■ **Exercise brief**:
In the response, each entry below should appear again exactly as given.

Saved data entries:
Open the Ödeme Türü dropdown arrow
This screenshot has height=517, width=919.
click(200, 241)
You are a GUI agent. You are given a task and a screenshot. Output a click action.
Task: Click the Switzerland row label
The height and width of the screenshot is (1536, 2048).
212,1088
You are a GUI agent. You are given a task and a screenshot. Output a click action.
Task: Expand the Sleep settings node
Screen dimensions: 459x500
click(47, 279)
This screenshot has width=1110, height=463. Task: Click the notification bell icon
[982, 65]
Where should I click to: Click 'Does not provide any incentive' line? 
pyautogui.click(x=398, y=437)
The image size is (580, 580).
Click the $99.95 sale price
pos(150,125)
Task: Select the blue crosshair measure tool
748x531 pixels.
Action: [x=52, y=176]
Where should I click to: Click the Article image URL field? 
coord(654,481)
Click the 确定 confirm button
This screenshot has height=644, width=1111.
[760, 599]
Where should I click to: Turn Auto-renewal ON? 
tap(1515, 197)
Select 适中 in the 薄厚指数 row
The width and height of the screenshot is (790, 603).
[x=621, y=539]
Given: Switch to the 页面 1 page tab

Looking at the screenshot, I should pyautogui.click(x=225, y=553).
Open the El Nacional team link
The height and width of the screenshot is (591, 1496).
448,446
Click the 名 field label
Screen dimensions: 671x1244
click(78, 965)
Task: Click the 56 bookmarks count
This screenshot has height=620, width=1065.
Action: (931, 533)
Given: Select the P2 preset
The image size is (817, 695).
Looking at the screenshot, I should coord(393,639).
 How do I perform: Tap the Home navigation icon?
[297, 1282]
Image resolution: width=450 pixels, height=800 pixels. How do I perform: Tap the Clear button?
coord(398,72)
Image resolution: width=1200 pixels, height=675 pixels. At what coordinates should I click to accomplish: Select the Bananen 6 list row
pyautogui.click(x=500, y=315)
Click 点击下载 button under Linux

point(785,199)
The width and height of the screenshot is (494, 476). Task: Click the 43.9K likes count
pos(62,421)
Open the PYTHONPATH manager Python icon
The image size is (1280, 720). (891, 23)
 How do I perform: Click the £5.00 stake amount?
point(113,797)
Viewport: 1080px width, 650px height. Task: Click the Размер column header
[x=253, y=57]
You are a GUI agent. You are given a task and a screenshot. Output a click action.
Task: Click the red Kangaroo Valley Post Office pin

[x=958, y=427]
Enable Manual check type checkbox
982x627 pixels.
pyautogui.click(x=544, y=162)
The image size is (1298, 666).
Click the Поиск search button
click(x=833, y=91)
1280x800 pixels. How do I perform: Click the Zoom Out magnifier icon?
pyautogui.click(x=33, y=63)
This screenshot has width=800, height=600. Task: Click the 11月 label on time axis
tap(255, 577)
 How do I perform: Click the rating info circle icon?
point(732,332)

■ **Written solution**:
Open the Ödeme Türü dropdown arrow
This screenshot has height=517, width=919.
click(200, 241)
You are a GUI agent. You are given a task and a screenshot. Output a click action.
Task: Click the Switzerland row label
The height and width of the screenshot is (1536, 2048).
212,1088
You are a GUI agent. You are given a task and a screenshot. Output a click action.
Task: Expand the Sleep settings node
Screen dimensions: 459x500
click(47, 279)
This screenshot has width=1110, height=463. Task: Click the notification bell icon
[982, 65]
Where should I click to: Click 'Does not provide any incentive' line? 
pyautogui.click(x=398, y=437)
The image size is (580, 580).
Click the $99.95 sale price
pos(150,125)
Task: Select the blue crosshair measure tool
748x531 pixels.
Action: [x=52, y=176]
Where should I click to: Click the Article image URL field? 
coord(654,481)
Click the 确定 confirm button
This screenshot has height=644, width=1111.
[760, 599]
Where should I click to: Turn Auto-renewal ON? 
tap(1515, 197)
Select 适中 in the 薄厚指数 row
The width and height of the screenshot is (790, 603).
[x=621, y=539]
Given: Switch to the 页面 1 page tab

Looking at the screenshot, I should pyautogui.click(x=225, y=553).
Open the El Nacional team link
The height and width of the screenshot is (591, 1496).
448,446
Click the 名 field label
Screen dimensions: 671x1244
click(78, 965)
Task: Click the 56 bookmarks count
This screenshot has height=620, width=1065.
Action: (931, 533)
Given: Select the P2 preset
The image size is (817, 695).
Looking at the screenshot, I should coord(393,639).
 How do I perform: Tap the Home navigation icon?
[297, 1282]
Image resolution: width=450 pixels, height=800 pixels. How do I perform: Tap the Clear button?
coord(398,72)
Image resolution: width=1200 pixels, height=675 pixels. At what coordinates should I click to accomplish: Select the Bananen 6 list row
pyautogui.click(x=500, y=315)
Click 点击下载 button under Linux

point(785,199)
The width and height of the screenshot is (494, 476). Task: Click the 43.9K likes count
pos(62,421)
Open the PYTHONPATH manager Python icon
The image size is (1280, 720). (891, 23)
 How do I perform: Click the £5.00 stake amount?
point(113,797)
Viewport: 1080px width, 650px height. Task: Click the Размер column header
[x=253, y=57]
You are a GUI agent. You are given a task and a screenshot. Output a click action.
Task: Click the red Kangaroo Valley Post Office pin

[x=958, y=427]
Enable Manual check type checkbox
982x627 pixels.
pyautogui.click(x=544, y=162)
The image size is (1298, 666).
Click the Поиск search button
click(x=833, y=91)
1280x800 pixels. How do I perform: Click the Zoom Out magnifier icon?
pyautogui.click(x=33, y=63)
This screenshot has width=800, height=600. Task: Click the 11月 label on time axis
tap(255, 577)
 How do I perform: Click the rating info circle icon?
point(732,332)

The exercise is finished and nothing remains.